Member of the South Carolina State Senate for the 8th district
- In office 1981–1983
- Preceded by: Tom Turnipseed
- Succeeded by: David L. Thomas

Member of the South Carolina House of Representatives for the 90th district
- In office 1972–1980

Personal details
- Born: August 23, 1937 near Joanna, South Carolina, U.S.
- Died: March 6, 2026 (aged 88)
- Party: Republican
- Spouse: Rodney J. Russell

= Norma C. Russell =

American politician (1937–2026)

Norma Caldwell Russell (August 23, 1937 – March 6, 2026) was an American politician in the state of South Carolina.

== Early life and career ==
Russell was a freelance court reporter.

== Political career ==
Russell served in the South Carolina Senate from 1981 to 1983. She served in the South Carolina House of Representatives as a member of the Republican Party from 1972 to 1980, representing Lexington County, South Carolina.

= TASK GOAL =
Reproduce the Norma C. Russell article word for word, from "American politician (1937–2026)" down to "County, South Carolina.".

= AVAILABLE DATA =

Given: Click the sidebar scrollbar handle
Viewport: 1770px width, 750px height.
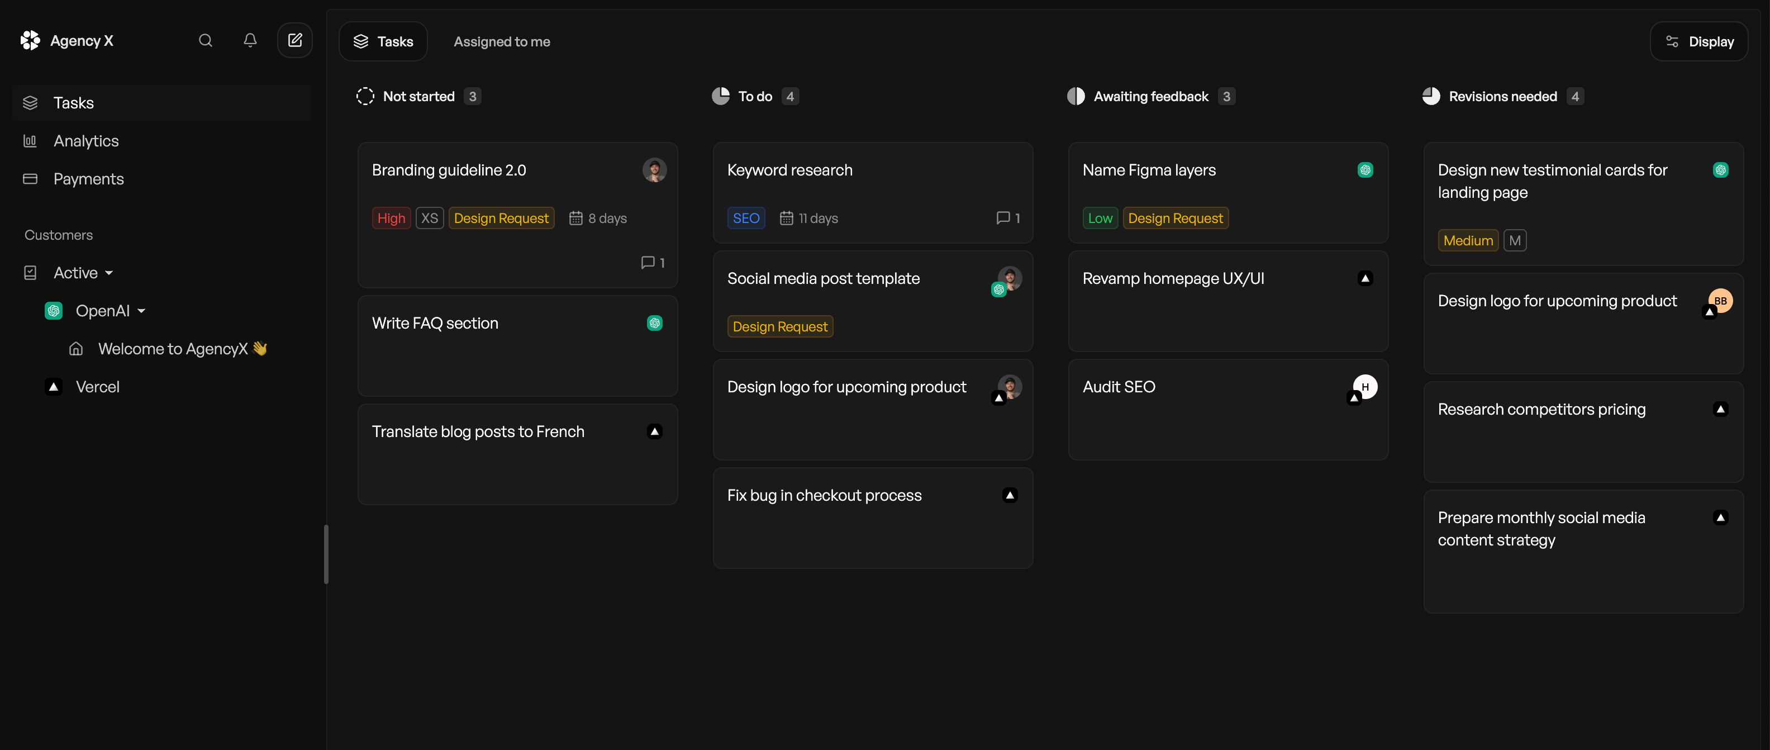Looking at the screenshot, I should [x=326, y=554].
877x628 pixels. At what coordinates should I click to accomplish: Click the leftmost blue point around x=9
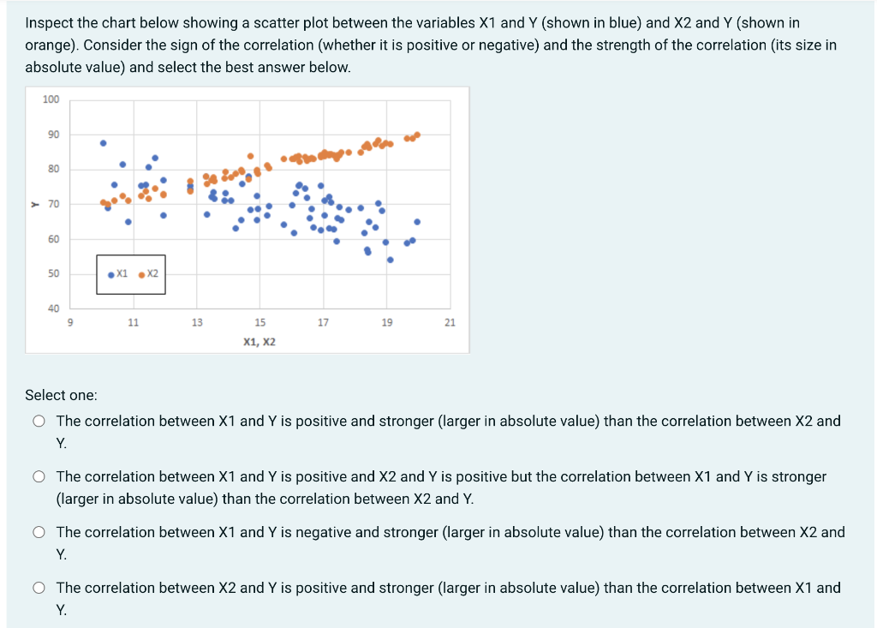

= RESULT =
American politician (1937–2026)

Norma Caldwell Russell (August 23, 1937 – March 6, 2026) was an American politician in the state of South Carolina.

== Early life and career ==
Russell was a freelance court reporter.

== Political career ==
Russell served in the South Carolina Senate from 1981 to 1983. She served in the South Carolina House of Representatives as a member of the Republican Party from 1972 to 1980, representing Lexington County, South Carolina.